L’écologie doit s’intéresser à la vie quotidienne des gens, qui n’entreront pas dans des considérations environnementales tant qu’ils se sentiront en danger dans leur vie personnelle. Or il est vrai que la transition écologique va ébranler des secteurs, dans lesquels il y aura des pertes d’emploi. Il me paraît donc essentiel de sécuriser des parcours. Je défends notamment un droit à la formation professionnelle plus juste qu’il ne l’est actuellement – aujourd’hui, si vous arrêtez vos études à 18 ans, non seulement vous avez des emplois plutôt précaires, mais, de surcroît, vos possibilités de formation professionnelle sont très limitées. À 35 ou 40 ans, si vous commencez à avoir mal au dos parce que votre emploi est trop pénible, si votre secteur est en danger ou si, plus simplement, vous désirez changer de métier, vous devez avoir le droit et la possibilité de reprendre des études.

C’est une mesure importante car elle permet de rassurer chacun sur son évolution professionnelle, tout en assurant une vraie égalité d’accès à l’éducation. Cela permet aussi de ramener le débat politique sur tout ce qui constitue nos valeurs – la solidarité, l’inclusion, l’égalité, la protection de l’environnement, le respect, l’éducation. C’est l’enjeu absolu de la présidentielle 2022 : faire campagne sur nos valeurs.
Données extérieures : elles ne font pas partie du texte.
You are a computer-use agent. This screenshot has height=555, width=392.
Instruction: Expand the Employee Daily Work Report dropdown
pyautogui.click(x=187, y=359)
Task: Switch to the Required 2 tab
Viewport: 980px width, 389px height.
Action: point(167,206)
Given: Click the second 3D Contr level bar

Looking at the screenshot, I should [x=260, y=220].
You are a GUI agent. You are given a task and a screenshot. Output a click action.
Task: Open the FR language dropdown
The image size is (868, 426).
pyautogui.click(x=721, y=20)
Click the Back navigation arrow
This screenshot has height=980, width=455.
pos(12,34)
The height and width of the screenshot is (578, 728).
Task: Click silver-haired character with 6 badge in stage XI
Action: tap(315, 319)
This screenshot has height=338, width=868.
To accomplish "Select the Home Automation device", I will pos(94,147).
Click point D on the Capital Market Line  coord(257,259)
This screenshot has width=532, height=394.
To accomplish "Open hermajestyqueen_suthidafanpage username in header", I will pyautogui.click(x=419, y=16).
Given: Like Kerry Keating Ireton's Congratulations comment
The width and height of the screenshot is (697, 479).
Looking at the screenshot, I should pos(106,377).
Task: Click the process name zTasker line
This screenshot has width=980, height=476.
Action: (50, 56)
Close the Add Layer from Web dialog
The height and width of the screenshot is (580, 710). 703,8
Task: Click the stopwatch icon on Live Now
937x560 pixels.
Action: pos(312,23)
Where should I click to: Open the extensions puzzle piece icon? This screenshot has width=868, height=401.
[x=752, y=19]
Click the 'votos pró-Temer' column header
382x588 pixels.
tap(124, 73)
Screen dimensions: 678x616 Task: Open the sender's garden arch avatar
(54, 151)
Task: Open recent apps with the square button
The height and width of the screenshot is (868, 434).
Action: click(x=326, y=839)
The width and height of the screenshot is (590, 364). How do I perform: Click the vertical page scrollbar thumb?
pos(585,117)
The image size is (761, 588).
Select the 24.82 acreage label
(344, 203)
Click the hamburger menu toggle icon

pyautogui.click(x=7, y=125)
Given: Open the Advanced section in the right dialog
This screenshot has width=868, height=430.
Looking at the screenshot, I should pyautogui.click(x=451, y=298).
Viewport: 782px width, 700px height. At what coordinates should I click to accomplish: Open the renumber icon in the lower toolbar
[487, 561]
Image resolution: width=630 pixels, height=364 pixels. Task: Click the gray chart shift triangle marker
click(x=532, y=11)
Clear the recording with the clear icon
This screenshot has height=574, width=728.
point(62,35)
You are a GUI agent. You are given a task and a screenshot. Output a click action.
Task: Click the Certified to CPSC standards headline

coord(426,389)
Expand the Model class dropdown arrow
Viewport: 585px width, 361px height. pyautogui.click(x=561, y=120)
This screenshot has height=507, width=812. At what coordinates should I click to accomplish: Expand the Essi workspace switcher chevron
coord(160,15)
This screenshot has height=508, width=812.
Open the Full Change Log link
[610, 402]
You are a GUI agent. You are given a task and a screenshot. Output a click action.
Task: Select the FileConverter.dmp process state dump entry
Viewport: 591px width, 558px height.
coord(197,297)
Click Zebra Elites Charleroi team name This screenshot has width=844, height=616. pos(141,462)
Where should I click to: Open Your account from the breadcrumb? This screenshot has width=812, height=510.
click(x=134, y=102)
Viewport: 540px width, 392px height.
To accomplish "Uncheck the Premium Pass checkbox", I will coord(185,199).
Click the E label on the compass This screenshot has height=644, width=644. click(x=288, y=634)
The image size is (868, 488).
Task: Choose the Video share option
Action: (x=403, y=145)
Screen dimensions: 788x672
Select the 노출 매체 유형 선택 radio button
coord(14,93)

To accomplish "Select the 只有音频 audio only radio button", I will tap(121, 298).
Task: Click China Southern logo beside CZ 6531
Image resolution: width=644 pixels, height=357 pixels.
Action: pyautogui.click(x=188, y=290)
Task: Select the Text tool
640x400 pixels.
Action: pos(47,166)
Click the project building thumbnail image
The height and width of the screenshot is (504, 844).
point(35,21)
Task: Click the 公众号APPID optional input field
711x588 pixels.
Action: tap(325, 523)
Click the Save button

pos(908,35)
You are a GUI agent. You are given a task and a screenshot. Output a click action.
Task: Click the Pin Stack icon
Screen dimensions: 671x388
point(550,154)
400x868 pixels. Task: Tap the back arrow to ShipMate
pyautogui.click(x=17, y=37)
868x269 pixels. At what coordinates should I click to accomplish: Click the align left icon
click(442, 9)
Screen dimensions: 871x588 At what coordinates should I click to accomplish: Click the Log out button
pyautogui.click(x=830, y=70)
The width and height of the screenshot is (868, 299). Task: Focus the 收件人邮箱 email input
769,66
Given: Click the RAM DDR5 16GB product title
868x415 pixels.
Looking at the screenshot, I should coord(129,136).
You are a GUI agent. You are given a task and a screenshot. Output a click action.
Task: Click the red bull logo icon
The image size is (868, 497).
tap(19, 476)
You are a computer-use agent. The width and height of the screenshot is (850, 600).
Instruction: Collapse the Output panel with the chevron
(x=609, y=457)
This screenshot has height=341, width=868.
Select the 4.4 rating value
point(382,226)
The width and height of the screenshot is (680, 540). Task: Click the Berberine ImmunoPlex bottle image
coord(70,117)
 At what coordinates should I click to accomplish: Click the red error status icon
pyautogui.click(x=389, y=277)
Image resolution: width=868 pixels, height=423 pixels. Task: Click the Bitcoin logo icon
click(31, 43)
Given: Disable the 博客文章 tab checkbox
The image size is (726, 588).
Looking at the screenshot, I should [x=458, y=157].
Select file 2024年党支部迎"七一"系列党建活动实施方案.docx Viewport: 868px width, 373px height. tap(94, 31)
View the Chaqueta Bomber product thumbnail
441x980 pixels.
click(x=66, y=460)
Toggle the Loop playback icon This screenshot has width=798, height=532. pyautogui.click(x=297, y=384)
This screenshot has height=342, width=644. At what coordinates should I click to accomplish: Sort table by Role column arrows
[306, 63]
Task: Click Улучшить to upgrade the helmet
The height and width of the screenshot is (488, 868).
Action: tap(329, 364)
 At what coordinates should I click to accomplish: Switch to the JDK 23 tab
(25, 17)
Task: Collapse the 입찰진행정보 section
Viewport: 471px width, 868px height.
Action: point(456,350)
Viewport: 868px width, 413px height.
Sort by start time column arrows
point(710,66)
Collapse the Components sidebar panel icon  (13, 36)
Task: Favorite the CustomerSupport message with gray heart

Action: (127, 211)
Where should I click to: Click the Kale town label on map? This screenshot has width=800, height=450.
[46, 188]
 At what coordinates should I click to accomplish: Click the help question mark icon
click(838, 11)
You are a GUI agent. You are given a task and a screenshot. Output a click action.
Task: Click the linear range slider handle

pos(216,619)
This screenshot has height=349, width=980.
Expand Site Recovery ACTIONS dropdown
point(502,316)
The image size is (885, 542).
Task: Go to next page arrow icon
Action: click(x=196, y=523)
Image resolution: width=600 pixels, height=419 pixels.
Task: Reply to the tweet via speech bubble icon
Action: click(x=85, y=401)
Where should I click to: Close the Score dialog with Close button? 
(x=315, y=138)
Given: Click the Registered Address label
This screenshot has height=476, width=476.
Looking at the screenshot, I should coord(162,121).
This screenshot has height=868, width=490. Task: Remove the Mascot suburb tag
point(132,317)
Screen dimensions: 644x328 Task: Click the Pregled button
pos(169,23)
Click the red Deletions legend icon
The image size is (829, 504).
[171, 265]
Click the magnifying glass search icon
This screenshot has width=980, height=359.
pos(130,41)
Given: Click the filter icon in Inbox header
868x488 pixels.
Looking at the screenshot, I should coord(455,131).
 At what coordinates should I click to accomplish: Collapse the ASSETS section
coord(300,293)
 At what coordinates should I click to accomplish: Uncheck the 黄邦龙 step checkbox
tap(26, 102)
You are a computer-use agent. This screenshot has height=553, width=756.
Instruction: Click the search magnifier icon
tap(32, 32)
(1) Après la plainte portée contre ses accusatrices pour dénonciation calomnieuse de faits d’agressions et de harcèlement sexuels, Denis Baupin, ancien vice-président de l’Assemblée nationale, a été condamné, le 19 avril 2019, pour « abus de constitution de partie civile ».

(2) Quatre femmes ont porté plainte contre Denis Baupin.

(3) À la suite de l’affaire Baupin, Sandrine Rousseau a fondé l’association En Parler, qui promeut l’entraide entre victimes de violences sexuelles.